Kreamer was also unconvinced by the alleged court order violation, noting that no ultra vires claim exists under Arizona law. He added agreement via settlement to be a standard part of any litigation. 

“Isn’t that the point in litigation?” Kreamer said. “It happens all the time in litigation where the parties have to say, ‘You know what, we may resolve this, because if we get beat at the appellate level, we’re going to owe attorney’s fees, and the pain associated with resolving is less than the pain associated with trying to see that through and perhaps losing it’ … I just see that as normal litigation.” 

Meyer said he would agree with the court if it involved private parties, but he claimed ADHS could not enter a settlement in conflict with state law. 

“The department is not free to ignore statutes,” Meyer said. “Whether it’s part of an application that is not allowed, or in a settlement conference, when the government is settling, it has statutory regulations that it must follow.” 

Kreamer said the plaintiffs were not necessarily moving him in any direction on standing, nor the two claims. And he said he was not feeling any better after hearing from an attorney for ADHS. 

“In order to challenge something, you have to have a claim. We’ll start there. They don’t have one. I’ve never been in a situation where you don’t have a claim, but you also don’t have standing anyway. And things are unripe, but they’re also moot,” Craig Morgan, attorney for ADHS, said. “We are in a legal quagmire in that way.” 

Throughout the hearing, the court and attorneys only briefly touched on the allegations of Campbell putting a thumb on the scale in the settlement agreement. 

Kelly Mull, attorney for Hobbs and Campbell, said there was no real claim against the governor or her chief of staff. She called the allegations “insulting” and “specious.” 

In his ruling from the bench, Kreamer said he remained unconvinced by the plaintiffs’ arguments in court. 

He agreed Cave and Arizona Wellness Center Springerville did not have standing on either front. 

“That personal stake is missing. I don’t think that the plaintiffs have established that they were ever in a position to receive the license that Sherri Dunn received. I don’t believe that they have set forth reasonably that they could, in the future, be in that position, or that there will be another license available,” Kreamer said. “The plaintiff’s relying on a chain of hypotheticals.” 
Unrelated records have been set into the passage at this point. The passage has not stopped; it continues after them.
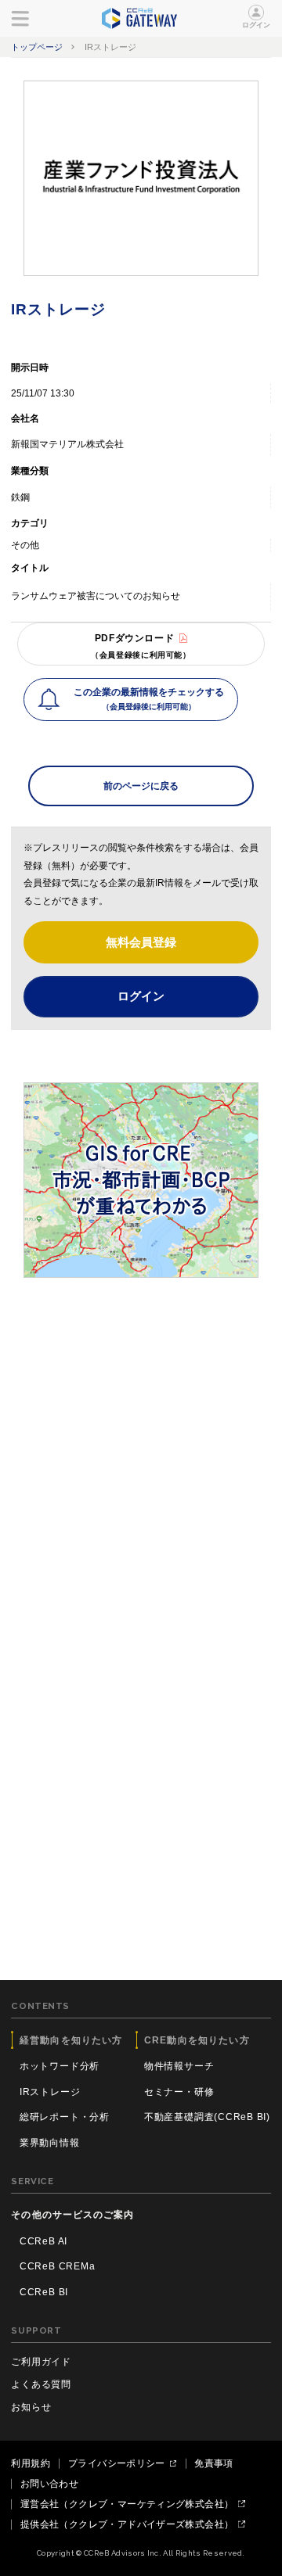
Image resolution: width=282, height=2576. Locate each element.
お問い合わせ (49, 2483)
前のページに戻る (141, 785)
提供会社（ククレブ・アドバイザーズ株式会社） (126, 2524)
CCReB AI (43, 2241)
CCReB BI (44, 2292)
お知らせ (31, 2407)
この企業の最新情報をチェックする (149, 699)
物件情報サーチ (179, 2066)
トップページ (37, 47)
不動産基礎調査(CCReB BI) (207, 2116)
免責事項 (213, 2463)
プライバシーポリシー (116, 2463)
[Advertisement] (141, 1441)
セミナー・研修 (179, 2091)
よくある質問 (41, 2384)
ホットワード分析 (59, 2066)
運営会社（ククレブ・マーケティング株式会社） (126, 2504)
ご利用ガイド (41, 2361)
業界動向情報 (50, 2142)
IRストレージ (50, 2091)
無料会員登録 (141, 942)
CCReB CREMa (57, 2266)
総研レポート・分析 (65, 2116)
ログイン (256, 25)
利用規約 (30, 2463)
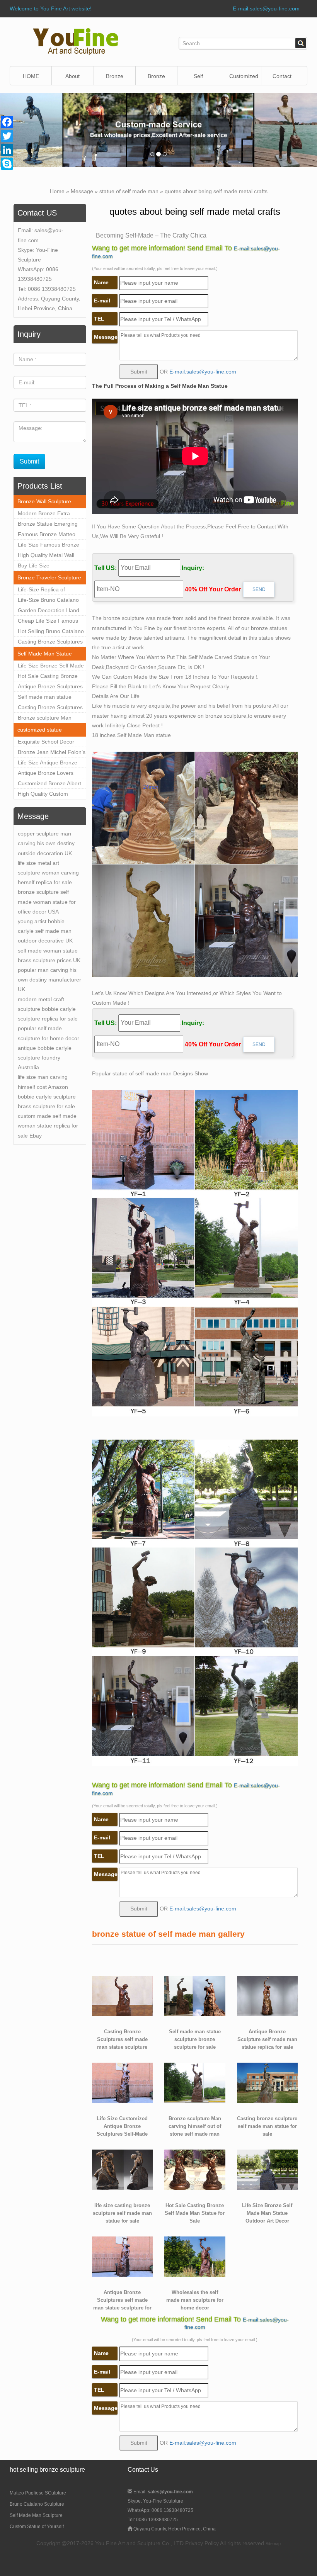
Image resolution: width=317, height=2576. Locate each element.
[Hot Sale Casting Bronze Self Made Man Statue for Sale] (194, 2169)
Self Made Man (198, 79)
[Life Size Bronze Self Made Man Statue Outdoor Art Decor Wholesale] (267, 2169)
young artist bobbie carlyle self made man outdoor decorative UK (45, 931)
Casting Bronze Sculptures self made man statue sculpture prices (50, 708)
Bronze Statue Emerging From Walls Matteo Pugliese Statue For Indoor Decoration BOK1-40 (51, 525)
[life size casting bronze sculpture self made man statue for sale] (122, 2169)
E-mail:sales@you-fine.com (266, 8)
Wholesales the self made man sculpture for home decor (194, 2300)
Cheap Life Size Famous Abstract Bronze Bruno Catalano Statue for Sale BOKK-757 (48, 622)
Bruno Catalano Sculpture (37, 2504)
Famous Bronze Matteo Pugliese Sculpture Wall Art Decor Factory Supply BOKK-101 (50, 535)
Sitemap (273, 2543)
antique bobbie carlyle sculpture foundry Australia (45, 1057)
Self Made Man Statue (44, 653)
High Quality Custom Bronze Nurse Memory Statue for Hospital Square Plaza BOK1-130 (50, 795)
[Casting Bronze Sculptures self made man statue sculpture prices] (122, 1995)
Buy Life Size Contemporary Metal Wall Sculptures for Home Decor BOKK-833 (51, 566)
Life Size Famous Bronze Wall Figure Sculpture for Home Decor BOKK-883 (48, 546)
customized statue (39, 730)
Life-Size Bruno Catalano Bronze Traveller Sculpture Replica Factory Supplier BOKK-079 (50, 601)
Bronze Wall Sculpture (115, 79)
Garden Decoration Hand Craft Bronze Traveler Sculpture (48, 611)
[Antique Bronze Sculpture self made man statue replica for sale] (267, 1995)
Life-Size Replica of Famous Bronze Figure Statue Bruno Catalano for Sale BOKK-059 (50, 590)
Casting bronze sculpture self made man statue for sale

He concluded a regulatory license could not fall under the Gift Clause, and the lack of an existing ultra vires route in state law defeated the claim of an improper settlement.

Kreamer granted all motions to dismiss, though acknowledged the likelihood of appeal. 

Meyer declined to comment on the ruling, nor the route forward following the hearing. A spokesperson for the governor declined to comment as well.